Seasonal cycle in SE Atlantic low cloud fraction amplified in the presence of smoke

 

Submitter:

Zuidema, Paquita — University of Miami
Zhang, Jianhao — NOAA Chemical Sciences Laboratory

Area of research:

Cloud-Aerosol-Precipitation Interactions

Journal Reference:

Zhang J and P Zuidema. 2021. "Sunlight-absorbing aerosol amplifies the seasonal cycle in low-cloud fraction over the southeast Atlantic." Atmospheric Chemistry and Physics, 21(14), 10.5194/acp-21-11179-2021.

Science

The subtropical Atlantic Ocean hosts one of the planet's largest marine low cloud decks and interacts with biomass burning aerosol from approximately June through October. This study details how the monthly evolution in meteorology and the aerosol vertical structure relates to the seasonal cycle in low-cloud fraction. The smoke is primarily in the boundary layer in July-August; then, as the African continent warms, the September-October large-scale circulation encourages more aerosol transport in the free troposphere. Low cloud cover increases climatologically from July to October and becomes more stratiform. We find that the combination of changing winds and aerosol transports helps reinforce the July–October evolution in low cloud cover and cloud morphology, compared to conditions with less aerosol present. Ascension Island is at the northwest edge of the southeast Atlantic stratocumulus deck, and one way to understand this is that in the presence of smoke, the stratocumulus deck contracts or expands, depending on the height at which the aerosol is present.

Impact

Low clouds, through modulating the reflected solar radiation, govern the top-of-atmosphere radiation budget. Despite similar seasonal cycles in sea surface temperature and large-scale circulation patterns, the monthly-mean southeast Atlantic low-cloud fraction increases more, compared to its counterpart of the southeast Pacific, during austral winter-spring. Differences in their respective aerosol environments may contribute to this. Representations of the low-cloud seasonal cycle in climate models serve as an indicator of model realism, by comparing with that derived from observations that can then be used as an emergent constraint on the spread in the model equilibrium climate sensitivity (ECS).

Summary

This study details the month-by-month changes in cloud properties and the large-scale environment (from ERA5) as a function of the biomass burning aerosol loading (both surface-based from the LASIC campaign and satellite-derived) at Ascension Island (8° S, 15° W) from July to October. During July-August, the low-cloud fraction is less and is increasingly cumuliform over Ascension when more smoke (usually in the boundary layer) is present. This is because the absorption of sunlight raises the boundary-layer temperature, reducing the relative humidity sustaining the clouds. The meteorology varies little as a function of smoke presence in July, indicating cloudiness changes can be more readily attributed to cloud-aerosol interactions in July compared to other months.
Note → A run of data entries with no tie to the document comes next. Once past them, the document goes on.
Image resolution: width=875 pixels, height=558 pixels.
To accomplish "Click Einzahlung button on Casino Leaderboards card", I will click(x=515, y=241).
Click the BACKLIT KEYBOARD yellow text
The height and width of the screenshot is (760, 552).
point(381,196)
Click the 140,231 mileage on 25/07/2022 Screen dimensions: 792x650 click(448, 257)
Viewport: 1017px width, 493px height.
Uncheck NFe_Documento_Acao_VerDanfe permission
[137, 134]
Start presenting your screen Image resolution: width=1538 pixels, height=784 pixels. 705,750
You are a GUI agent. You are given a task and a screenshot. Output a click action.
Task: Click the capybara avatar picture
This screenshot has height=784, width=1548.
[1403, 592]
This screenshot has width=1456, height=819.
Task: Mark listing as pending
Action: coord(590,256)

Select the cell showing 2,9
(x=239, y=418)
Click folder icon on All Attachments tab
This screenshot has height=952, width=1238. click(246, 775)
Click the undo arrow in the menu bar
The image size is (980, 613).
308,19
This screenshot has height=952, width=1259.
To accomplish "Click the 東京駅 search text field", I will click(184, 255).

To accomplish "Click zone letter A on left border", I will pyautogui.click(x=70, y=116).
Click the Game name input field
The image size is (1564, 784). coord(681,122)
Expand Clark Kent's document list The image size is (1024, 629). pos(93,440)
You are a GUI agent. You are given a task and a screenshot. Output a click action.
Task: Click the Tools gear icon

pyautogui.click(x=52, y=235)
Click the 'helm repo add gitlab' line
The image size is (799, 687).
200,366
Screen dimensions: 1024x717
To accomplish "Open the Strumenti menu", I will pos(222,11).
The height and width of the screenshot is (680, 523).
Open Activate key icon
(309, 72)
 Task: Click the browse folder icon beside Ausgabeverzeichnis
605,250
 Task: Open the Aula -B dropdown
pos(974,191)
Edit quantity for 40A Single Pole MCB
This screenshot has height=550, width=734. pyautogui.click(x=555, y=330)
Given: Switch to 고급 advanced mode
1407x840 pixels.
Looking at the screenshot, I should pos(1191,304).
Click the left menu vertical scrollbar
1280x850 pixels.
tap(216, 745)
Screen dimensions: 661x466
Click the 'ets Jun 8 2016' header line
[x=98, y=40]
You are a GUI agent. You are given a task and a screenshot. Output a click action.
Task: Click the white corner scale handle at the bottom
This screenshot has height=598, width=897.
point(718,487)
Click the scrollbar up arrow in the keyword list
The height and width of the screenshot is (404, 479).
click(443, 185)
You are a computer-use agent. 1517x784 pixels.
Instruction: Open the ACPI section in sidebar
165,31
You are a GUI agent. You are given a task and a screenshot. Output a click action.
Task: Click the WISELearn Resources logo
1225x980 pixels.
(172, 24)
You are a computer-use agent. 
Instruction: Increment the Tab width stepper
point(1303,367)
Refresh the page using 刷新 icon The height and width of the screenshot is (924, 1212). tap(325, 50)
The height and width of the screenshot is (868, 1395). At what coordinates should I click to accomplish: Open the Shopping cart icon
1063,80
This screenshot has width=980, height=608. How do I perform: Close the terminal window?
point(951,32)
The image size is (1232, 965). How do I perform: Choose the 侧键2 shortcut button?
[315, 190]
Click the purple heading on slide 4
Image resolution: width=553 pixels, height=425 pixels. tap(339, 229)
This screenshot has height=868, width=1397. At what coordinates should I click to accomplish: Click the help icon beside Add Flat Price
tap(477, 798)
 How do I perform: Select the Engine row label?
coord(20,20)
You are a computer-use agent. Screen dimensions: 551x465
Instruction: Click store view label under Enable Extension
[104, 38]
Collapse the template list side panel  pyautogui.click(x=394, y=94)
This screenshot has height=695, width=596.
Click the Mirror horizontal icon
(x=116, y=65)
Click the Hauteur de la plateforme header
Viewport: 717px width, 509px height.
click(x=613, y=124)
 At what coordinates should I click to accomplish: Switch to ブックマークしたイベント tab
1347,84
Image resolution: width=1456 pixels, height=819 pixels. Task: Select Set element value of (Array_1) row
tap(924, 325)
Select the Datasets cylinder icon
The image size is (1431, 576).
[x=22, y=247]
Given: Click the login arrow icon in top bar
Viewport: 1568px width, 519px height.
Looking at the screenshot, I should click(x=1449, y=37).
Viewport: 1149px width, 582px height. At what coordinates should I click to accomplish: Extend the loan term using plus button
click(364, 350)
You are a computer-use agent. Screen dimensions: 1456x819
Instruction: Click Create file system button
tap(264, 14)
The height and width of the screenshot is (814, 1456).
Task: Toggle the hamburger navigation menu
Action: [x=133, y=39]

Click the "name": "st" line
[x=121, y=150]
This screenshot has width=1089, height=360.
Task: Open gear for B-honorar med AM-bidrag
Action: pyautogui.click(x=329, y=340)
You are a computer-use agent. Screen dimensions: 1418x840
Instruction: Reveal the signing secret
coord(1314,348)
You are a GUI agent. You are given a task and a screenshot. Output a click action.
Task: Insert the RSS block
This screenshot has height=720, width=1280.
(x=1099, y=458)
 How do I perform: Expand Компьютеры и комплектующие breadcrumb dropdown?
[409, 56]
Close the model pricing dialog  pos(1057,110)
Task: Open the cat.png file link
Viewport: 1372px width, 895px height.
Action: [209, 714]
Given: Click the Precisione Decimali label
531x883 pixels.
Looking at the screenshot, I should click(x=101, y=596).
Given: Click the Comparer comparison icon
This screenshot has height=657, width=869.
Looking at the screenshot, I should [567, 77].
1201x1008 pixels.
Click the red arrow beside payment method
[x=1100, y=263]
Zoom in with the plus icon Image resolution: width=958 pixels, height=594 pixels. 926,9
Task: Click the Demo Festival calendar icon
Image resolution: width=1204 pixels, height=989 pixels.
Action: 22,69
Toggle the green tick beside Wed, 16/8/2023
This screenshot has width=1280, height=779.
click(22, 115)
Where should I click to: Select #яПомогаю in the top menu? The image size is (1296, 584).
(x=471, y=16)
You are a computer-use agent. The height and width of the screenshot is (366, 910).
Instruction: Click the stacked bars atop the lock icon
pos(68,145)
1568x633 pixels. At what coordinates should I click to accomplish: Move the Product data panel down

Midlatitude disturbances intruding into the Atlantic subtropics in September constrain the free tropospheric aerosol and stratocumulus deck closer to the African coast while deepening, drying, and cooling much of the marine boundary layer. This indicates a synoptic contribution to the previously known finding that low cloud cover increases when more free troposphere smoke is present (by warming and stabilizing the lower free troposphere, reducing entrainment at cloud top). In October, low-level clouds similarly increase and are more stratiform over Ascension when more free-tropospheric smoke is present. Increases in above-cloud moisture likely also contribute then, through diminishing the cloud-top entrainment drying further.